The latest Intergovernmental Panel on Climate Change , released in September, finds that nearly every corner of the world has been touched by climate change. UNEP’s Emissions Gap Report 2021 found that, even with new national climate pledges and mitigation measures, the world is still on track for a global temperature rise of 2.7°C by the end of the century, which could lead to catastrophic climate impacts. To keep global warming below 1.5°C this century, the aspirational goal of the Paris Agreement, countries would need to halve annual greenhouse gas emissions in the next eight years.

With this as a backdrop, Usher says the work of the UNEP FI has never been so important.

“There really is no time to waste,” said Usher. “The current decade is critical to determining the future of our species and our planet.”

Guiding principles

To shepherd the financial industry towards sustainability, UNEP FI has unveiled a series of guiding frameworks including:

These industry frameworks have attracted widespread support among financial institutions.

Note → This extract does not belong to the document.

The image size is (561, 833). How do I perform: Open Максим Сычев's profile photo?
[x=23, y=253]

Some 80 per cent of the investment industry has committed to the Principles for Responsible Investment while 260 banks, representing $70 trillion in assets, have signed onto the Principles for Responsible Banking.

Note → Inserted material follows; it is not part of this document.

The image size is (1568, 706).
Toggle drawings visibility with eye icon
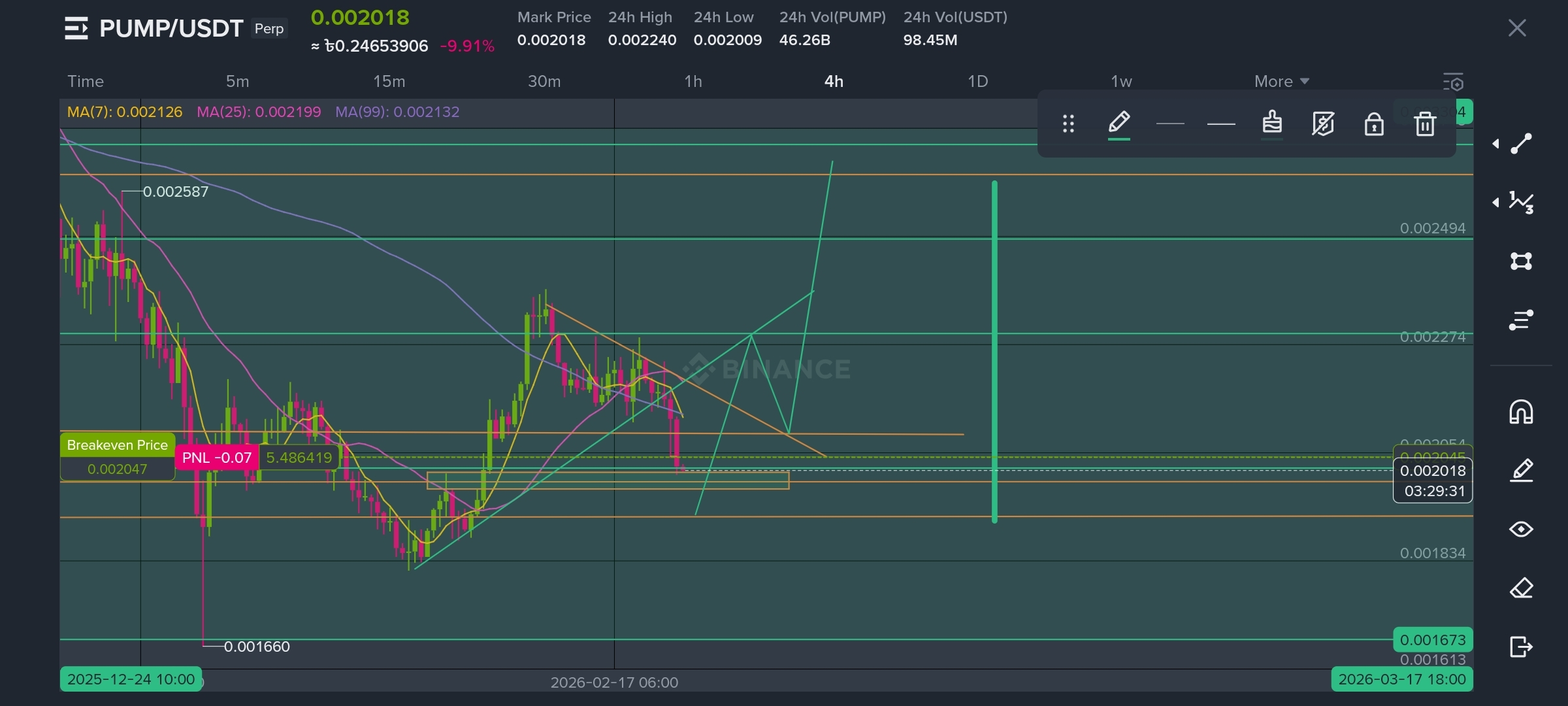(1521, 529)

The Principles [for Responsible Banking] are very much hinged on the Paris Agreement as well as the Sustainable Development Goals,” said Siobhan Toohill, Group Head of Sustainability, Westpac. “It’s clear that climate change is a really significant factor that banks need to address… and there are areas of impacts that we need to give closer attention to, such as biodiversity.”

A progress report, released in October, highlights the accomplishments of the responsible banking principles initiative. Among other things, it found that signatories have mobilized at least $2.3 trillion in sustainable financing. What’s more, 94 per cent of banks identify sustainability as a strategic priority.

The industry frameworks developed by UNEP FI help financial institutions embed sustainability into all aspects of their business. But with more than US$100 trillion required to transition the global economy to net-zero emissions by 2050 – and US$32 trillion of that over the next decade – there is an urgent need to focus financing on helping to achieve that goal.

Three UNEP FI-convened groups are working with more than 170 investors, banks and insurers to develop the tools and science-based guidance to use with their customers and the companies they invest in to decarbonize their businesses. The financial institutions are setting targets every few years and making their progress public via annual reporting to ensure that their work can be measured and scrutinized, and that they keep their commitments on track.

The large number of financial institutions involved and the near-term action that has been committed to, have left Usher optimistic about the future.

“There’s no question we have a lot of work to do to make our societies more sustainable,” he said. “But in the private sector, the desire for real change is growing and that makes me hopeful.”